Input records:
------------------------------------------------
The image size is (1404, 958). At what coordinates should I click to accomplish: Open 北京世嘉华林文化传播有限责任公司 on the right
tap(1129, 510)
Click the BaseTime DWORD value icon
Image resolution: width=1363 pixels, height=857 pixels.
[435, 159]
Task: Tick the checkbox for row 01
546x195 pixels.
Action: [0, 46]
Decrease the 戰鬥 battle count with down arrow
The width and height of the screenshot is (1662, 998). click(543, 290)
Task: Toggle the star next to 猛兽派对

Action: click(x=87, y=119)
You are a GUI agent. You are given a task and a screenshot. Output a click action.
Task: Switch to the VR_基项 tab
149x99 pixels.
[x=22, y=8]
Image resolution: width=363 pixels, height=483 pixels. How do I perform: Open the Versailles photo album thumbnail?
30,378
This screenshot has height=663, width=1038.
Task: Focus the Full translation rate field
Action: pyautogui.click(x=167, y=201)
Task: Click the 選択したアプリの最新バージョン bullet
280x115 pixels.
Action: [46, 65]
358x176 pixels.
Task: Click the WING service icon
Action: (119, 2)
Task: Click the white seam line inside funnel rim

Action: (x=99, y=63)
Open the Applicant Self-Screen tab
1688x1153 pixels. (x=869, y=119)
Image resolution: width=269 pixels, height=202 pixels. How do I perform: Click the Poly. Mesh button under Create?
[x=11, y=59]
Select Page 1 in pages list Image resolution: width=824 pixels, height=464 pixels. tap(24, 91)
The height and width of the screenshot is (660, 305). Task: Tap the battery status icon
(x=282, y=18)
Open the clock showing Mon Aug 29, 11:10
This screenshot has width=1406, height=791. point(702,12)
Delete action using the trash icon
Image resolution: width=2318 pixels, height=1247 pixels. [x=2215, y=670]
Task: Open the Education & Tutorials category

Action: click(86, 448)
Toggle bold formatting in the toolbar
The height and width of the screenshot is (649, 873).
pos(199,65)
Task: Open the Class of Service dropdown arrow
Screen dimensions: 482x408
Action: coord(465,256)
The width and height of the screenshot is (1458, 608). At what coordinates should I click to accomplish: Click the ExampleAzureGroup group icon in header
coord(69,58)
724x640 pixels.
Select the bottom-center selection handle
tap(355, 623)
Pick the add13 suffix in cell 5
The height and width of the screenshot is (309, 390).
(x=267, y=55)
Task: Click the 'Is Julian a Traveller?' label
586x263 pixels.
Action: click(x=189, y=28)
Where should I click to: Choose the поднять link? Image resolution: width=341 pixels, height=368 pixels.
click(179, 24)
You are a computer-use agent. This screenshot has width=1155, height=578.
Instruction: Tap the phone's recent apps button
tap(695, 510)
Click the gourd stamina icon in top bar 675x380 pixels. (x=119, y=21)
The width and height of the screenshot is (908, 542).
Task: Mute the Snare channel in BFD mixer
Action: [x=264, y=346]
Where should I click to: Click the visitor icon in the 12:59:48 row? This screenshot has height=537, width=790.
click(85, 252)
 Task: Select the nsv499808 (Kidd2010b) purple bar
------------------------------------------------
Work to complete:
Begin at the line of the data above that contains "Image resolution: width=363" and stop after the line that contains "[x=11, y=59]". Reproduce those lines with "seam line" swapped for "stitch line" and everything else left the same.

Response to this exercise:
Image resolution: width=363 pixels, height=483 pixels. How do I perform: Open the Versailles photo album thumbnail?
30,378
This screenshot has height=663, width=1038.
Task: Focus the Full translation rate field
Action: pyautogui.click(x=167, y=201)
Task: Click the 選択したアプリの最新バージョン bullet
280x115 pixels.
Action: [46, 65]
358x176 pixels.
Task: Click the WING service icon
Action: (119, 2)
Task: Click the white stitch line inside funnel rim

Action: (x=99, y=63)
Open the Applicant Self-Screen tab
1688x1153 pixels. (x=869, y=119)
Image resolution: width=269 pixels, height=202 pixels. How do I perform: Click the Poly. Mesh button under Create?
[x=11, y=59]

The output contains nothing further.